_Material for the task:_
◆ ◆ ◆ ◆ ◆

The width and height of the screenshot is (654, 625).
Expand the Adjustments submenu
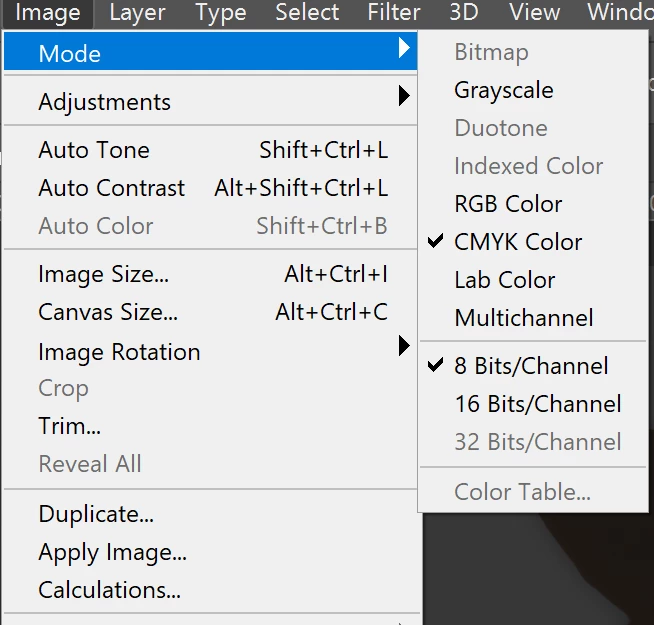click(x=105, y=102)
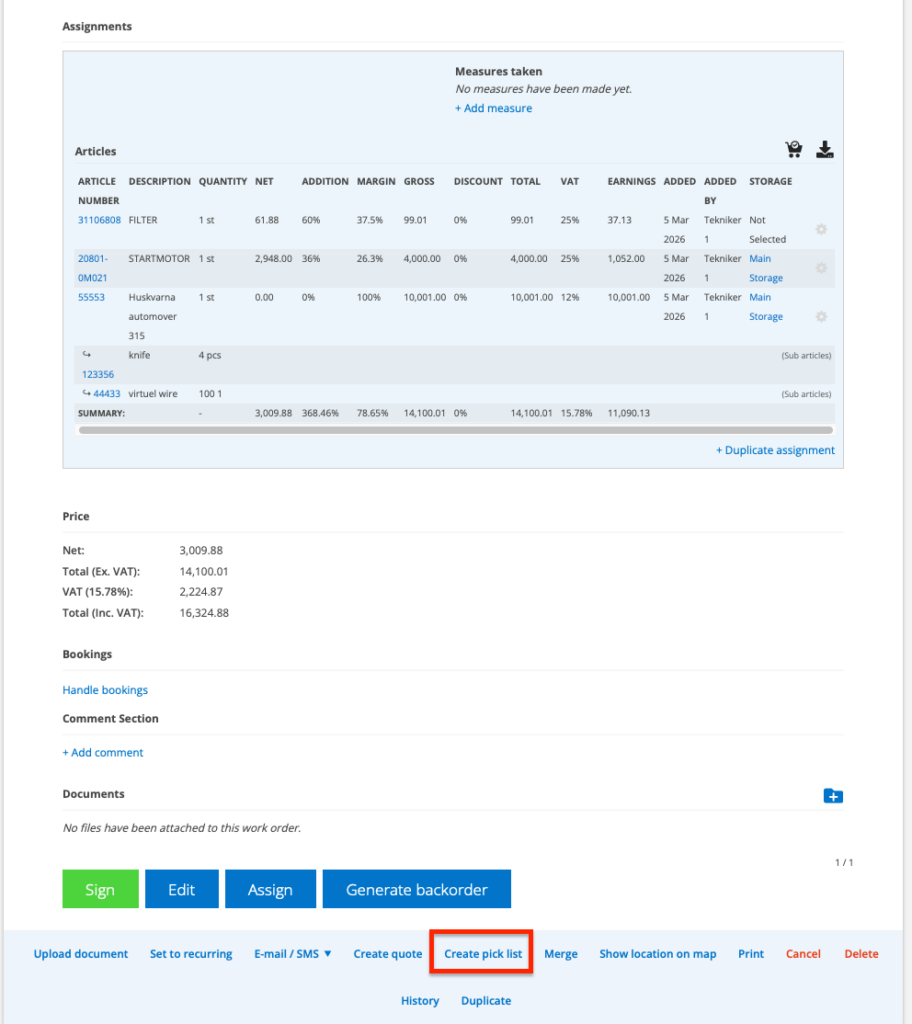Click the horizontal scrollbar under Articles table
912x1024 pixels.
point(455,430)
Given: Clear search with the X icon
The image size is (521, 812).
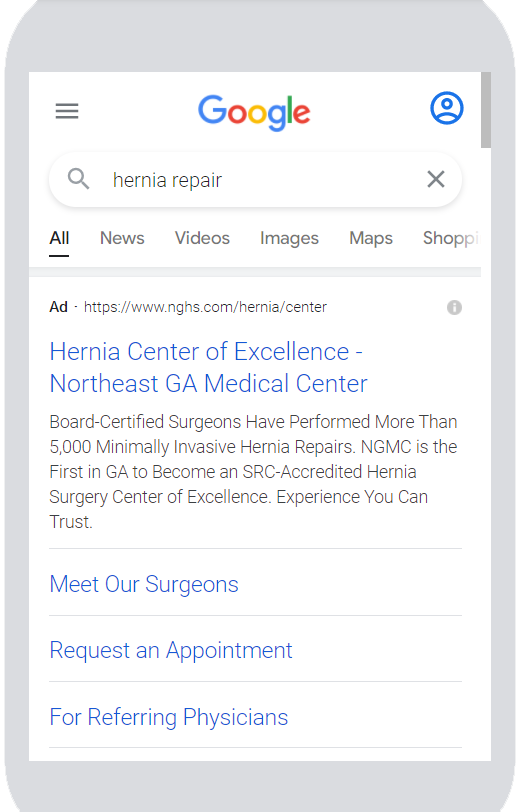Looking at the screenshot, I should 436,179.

◆ ◆ ◆ ◆ ◆

_What the task asks:_ Swap "Clear search" for "Reset search" throughout all of the material above and write it out again, leaving everything else unchanged and the pictures out.

_Response to this exercise:_
The width and height of the screenshot is (654, 625).
Expand the Adjustments submenu
click(x=105, y=102)
Click the horizontal scrollbar under Articles table
912x1024 pixels.
point(455,430)
Given: Reset search with the X icon
The image size is (521, 812).
Looking at the screenshot, I should 436,179.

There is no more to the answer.